You should expect $ts \approx $ 8 bits/byte.
Similarly to the entropy test above, no closed form determination of a p value is possible due to the overwhelming algorithmic complexity of the test. The test statistic is the size of the compressed samples file $S$, as:-
$$ ts = |LZMA(S)| + |BZ2(S)| $$
We rely on simulation for the p value directly from the eCDF for $ts$. We also believe that two attempts at compression are better than one. The LZMA and BZ2 compression algorithms are located in the xz-1.9.jar
and commons-compress-1.21.jar
libraries. These jar files should not be changed without consideration of re-calibrating the test’s embedded eCDF.
You should expect $ts$ to be slightly $> 2 \times |S|$.
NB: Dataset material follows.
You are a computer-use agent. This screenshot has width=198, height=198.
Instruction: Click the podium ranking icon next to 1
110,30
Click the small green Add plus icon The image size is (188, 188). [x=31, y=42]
The chi-square test $(\chi^2)$ is one of the most common tests for the randomness of data, and is extremely sensitive to errors.
The test’s approximation to the chi-squared distribution breaks down if expected frequencies are too low. It will normally be acceptable so long as no more than 20% of the categories have expected frequencies below 5. We surpass 5 by engineering the test to have an expected 34 counts per category (actually slightly greater). If we run the math $(\text{threshold} = 34 \times \text{bits} \times 2^{\text{bits}} /8)$, we arrive at the following minimum sample file lengths for bit windows of sizes 9 to 14. The larger the bit window, the more rigorous the test. ent
uses a bit window of length 8.
Bits | Categories | Threshold | Min.Length |
---|---|---|---|
9 | 512 | 19,584 | 25,000 |
10 | 1,024 | 43,520 | 50,000 |
11 | 2,048 | 95,744 | 100,000 |
12 | 4,096 | 208,896 | 300,000 |
13 | 8,192 | 452,608 | 500,000 |
14 | 16,384 | 974,848 | 1,000,000 |
And finally the p value arises from the $\chi^2$ statistic.
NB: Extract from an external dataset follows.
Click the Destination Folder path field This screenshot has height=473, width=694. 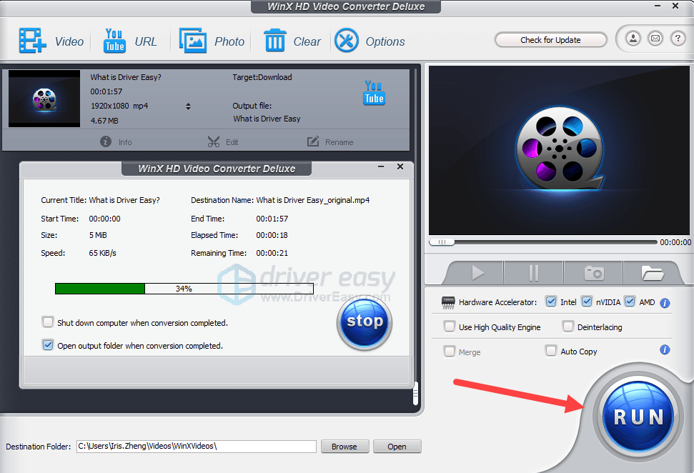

This is simply the result of summing all the bytes in the samples file and dividing by its length. If those bytes are random, the expectation should be 127.5. The variance of the mean is the sum of the variances, which for a discrete uniform distribution of single bytes is $\frac{256^2-1}{12}$. Thus for $n$ bytes:-
$$ \sigma^2 = \frac{256^2-1}{12n} = \frac{5461.25}{n} $$
From here we calculate a standard Z score, $z = \frac{x - \mu}{\sigma},$ and finally a p value.
You should expect $ts \approx $ 127.5.
To compute Monte Carlo estimates of $\pi$, we appropriate the function $f(x) = \sqrt(1 – x^2)$. The average function method is more accurate than ent
’s area method because it has a smaller variance, thus is more rigorous. The graph of the function on the interval [0,1] is shown in the plot below. The curve forms a quarter circle of unit radius and the exact area under the curve is $\pi \over 4$.
We leverage that the average value of a continuous function $f$ on the interval [a, b] is given by the following integral, $ f_{avg} = \frac{1}{b-a} \int_a^b f(x) dx $. That implies that for our curve:-
$$ f_{avg} = \int_0^1 \sqrt(1 – x^2) dx = \frac{\pi}{4} $$
So after estimating the left hand side of the equation, we multiply the estimate by 4 to estimate $\pi$. And that’s its mean value, $\mu$.
And by magic and computing $E[(\sqrt{1-X^2})^2]=\int_0^1 (1-x^2) dx = 2/3$, so that now the variance of $\sqrt{1-X^2}$ is $E[1-X^2]-E[\sqrt{1-X^2}]^2=2/3-(\pi/4)^2,$ we determine that the variance of this estimate of $\pi$ is:-
$$ \sigma^2 = \frac{16}{n} \Bigl\{ 2/3 - \bigl( \frac{\pi}{4} \bigr)^2 \Bigr\} \approx \frac{0.797 062}{n} $$.
(Thanks to Ian for magical assistance with the variance formula.)
From here we calculate a standard Z score, $z = \frac{x - \mu}{\sigma},$ and finally a p value.
You should expect $ts \approx $ 3.14159.
This quantity measures the extent to which each byte in the file depends upon the previous byte. We simply use a standard Java library to compute the Pearson’s correlation (R) between the original samples and another set of identical samples with a lag of 1.
The reasoning for calling this test Uncorrelation rather than Correlation as in the original ent
is that ent
displays the correlation coefficient, which is a test statistic $(ts)$. It’s not a p value. Our library returns a p value associated with the (two-sided) null hypothesis that the corresponding correlation coefficient is zero. Those are opposites, as in a good ent
pass $ts \to 0$ whilst in a good ent3000
“PASS” $p \to 1$. Hence “Un…”